Check Labels for Added Sugars
Read Nutrition Facts labels and pick products lowest in added
sugars.
7.
Choose No Sugar Added Versions
Opt for no sugar added peanut butter, yogurt, oatmeal, pasta
sauce and canned foods.
8.
Flavor with Spices and Herbs
Cinnamon, ginger, vanilla, mint, cloves, and nutmeg provide
flavor without added sugars.
9.
Satisfy Cravings with Fruit
Eat some berries, oranges, banana, kiwi, or melon when sweet
cravings strike.
10.
Drink More Water
Increase water intake to avoid turning to sugary drinks when
thirsty.
Conclusion
Cutting back on unnecessary added sugar provides enormous health
dividends.

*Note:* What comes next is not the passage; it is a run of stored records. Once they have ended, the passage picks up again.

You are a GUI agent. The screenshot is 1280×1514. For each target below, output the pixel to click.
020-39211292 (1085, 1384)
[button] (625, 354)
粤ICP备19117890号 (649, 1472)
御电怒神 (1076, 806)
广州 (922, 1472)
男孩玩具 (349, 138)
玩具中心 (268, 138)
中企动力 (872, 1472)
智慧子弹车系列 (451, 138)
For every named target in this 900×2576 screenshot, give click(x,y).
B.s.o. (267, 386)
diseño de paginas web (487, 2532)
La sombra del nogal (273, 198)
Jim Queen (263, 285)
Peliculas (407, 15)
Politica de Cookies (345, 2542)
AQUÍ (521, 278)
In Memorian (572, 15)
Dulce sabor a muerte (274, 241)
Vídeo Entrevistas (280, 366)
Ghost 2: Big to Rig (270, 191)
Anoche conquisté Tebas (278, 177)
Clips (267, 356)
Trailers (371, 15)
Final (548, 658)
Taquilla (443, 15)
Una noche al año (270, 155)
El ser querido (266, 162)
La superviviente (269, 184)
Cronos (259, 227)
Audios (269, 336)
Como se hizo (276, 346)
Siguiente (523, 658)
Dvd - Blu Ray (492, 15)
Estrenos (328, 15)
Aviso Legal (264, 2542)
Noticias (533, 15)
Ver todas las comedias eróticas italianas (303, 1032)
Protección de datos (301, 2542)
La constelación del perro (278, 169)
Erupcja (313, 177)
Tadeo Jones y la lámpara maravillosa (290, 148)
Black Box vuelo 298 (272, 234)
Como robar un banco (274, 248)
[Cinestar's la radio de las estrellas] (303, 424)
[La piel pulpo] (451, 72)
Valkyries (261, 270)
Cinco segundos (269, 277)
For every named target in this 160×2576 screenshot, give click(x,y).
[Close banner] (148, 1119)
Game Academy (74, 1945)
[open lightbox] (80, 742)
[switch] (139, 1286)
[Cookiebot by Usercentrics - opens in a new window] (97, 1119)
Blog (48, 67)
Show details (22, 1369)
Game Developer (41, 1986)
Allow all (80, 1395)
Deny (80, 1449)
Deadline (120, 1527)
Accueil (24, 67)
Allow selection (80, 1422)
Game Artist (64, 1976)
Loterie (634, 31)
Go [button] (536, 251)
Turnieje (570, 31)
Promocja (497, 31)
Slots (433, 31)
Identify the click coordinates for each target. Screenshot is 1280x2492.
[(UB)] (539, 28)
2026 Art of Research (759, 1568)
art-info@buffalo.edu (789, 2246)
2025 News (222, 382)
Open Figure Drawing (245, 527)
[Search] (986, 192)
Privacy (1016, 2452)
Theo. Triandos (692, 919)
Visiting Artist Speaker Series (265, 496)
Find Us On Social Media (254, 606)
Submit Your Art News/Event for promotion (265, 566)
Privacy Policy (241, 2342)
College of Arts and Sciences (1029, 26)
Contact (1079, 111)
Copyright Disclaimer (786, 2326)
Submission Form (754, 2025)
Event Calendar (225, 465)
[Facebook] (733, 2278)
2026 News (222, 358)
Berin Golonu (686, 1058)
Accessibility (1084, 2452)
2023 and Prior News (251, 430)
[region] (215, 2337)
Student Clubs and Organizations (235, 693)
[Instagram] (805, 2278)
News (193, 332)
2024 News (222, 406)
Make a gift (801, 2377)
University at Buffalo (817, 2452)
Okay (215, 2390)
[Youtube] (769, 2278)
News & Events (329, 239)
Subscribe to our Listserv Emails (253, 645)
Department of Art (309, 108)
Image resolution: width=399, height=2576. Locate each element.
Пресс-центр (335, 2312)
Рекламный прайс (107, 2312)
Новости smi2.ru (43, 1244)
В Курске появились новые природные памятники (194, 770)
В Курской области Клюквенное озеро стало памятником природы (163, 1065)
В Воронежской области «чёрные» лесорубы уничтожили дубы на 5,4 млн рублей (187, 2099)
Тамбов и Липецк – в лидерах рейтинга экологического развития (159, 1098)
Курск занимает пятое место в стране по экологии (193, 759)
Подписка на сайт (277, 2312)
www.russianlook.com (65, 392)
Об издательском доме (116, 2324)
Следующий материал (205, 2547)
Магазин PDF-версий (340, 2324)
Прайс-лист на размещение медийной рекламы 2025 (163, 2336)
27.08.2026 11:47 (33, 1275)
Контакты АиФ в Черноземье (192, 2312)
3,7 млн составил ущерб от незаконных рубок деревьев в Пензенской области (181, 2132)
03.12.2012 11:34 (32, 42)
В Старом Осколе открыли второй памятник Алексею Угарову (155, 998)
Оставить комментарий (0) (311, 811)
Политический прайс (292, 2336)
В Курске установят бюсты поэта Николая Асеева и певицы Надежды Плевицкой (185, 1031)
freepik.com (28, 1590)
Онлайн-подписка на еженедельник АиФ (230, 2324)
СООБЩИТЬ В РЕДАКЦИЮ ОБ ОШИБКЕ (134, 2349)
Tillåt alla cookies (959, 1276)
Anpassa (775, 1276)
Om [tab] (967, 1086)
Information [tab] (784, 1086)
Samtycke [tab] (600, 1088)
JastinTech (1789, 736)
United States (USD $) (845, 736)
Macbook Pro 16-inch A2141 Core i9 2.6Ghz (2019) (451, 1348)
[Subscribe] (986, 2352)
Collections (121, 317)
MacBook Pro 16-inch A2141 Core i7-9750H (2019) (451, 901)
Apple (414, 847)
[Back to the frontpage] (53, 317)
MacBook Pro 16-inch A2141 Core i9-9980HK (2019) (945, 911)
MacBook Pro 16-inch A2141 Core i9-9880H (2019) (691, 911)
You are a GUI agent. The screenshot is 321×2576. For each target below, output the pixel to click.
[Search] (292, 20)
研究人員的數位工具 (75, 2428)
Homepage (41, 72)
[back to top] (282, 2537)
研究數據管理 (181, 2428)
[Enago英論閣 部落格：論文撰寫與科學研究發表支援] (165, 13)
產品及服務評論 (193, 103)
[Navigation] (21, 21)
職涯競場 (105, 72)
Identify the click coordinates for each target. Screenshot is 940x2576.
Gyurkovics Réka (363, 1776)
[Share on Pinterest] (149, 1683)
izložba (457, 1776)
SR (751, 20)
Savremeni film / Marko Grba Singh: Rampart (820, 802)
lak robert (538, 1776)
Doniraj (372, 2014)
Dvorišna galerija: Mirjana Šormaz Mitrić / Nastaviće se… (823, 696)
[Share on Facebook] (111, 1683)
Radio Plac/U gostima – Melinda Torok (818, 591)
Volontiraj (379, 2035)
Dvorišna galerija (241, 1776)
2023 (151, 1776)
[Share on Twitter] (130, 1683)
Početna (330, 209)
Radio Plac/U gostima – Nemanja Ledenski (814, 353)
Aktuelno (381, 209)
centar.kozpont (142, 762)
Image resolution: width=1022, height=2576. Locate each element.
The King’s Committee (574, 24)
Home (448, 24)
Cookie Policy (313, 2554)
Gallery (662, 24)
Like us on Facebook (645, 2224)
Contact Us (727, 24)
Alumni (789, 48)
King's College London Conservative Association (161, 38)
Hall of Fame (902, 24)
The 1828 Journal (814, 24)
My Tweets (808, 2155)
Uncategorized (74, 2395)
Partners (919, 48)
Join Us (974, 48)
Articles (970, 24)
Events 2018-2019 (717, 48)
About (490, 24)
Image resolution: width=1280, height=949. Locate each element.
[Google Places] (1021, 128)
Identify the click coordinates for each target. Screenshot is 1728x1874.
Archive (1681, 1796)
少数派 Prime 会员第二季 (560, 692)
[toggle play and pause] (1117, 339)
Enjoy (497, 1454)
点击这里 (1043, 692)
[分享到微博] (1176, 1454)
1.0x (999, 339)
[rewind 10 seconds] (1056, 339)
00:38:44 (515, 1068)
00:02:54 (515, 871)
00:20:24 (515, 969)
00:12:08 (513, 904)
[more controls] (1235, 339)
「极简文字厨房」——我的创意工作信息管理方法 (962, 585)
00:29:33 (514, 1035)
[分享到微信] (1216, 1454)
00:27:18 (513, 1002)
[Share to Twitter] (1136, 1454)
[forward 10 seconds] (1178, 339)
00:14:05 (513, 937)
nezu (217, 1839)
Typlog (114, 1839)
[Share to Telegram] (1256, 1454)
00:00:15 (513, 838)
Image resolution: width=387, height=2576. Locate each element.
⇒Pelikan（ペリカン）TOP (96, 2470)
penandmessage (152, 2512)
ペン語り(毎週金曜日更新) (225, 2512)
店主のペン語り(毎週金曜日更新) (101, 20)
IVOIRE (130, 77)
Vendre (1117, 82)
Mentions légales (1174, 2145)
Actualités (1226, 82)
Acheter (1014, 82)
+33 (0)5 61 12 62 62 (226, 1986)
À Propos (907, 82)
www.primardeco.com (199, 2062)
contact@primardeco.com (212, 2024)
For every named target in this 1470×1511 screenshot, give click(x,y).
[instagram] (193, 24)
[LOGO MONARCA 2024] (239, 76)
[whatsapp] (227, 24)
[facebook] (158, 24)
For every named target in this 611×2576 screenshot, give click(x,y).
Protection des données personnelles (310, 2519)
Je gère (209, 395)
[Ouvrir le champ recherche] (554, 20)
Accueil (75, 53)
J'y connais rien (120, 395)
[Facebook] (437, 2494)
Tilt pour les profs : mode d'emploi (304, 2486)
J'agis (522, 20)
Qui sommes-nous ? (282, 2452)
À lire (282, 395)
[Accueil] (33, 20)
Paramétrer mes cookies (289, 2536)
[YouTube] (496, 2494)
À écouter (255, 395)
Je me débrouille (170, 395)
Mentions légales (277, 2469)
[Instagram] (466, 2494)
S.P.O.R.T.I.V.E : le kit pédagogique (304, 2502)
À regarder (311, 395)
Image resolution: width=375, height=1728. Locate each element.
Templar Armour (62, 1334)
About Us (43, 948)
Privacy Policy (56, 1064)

Applying these 10 tips to monitor your intake from drinks,
condiments, snacks, and desserts can help reduce your consumption. Be sure to
simultaneously increase nutrient-dense whole foods for optimal well-being.
Frequently Asked
Questions
How
much added sugar per day is healthy?
The American Heart Association recommends limiting added sugars
to no more than 25 grams (6 teaspoons) per day for women and 36 grams (9
teaspoons) for men.
Do all
sugars impact health the same way?
Naturally occurring sugars like those in fruits and milk are
fine in moderation. But there is no nutritional need for added sugars.
What
drinks have the most added sugar?
Sodas, energy drinks, fruit punch/drinks, sweet tea, and sports
drinks tend to have the highest added sugar content.
What
diseases are linked to added sugar?
Consuming excess added sugar increases risk for obesity, type 2
diabetes, heart disease, non-alcoholic fatty liver disease, and cavities.
Is
honey better than regular sugar?
Honey has slightly more nutrients, but is still high in sugar
and calories. Use sparingly to avoid excess intake.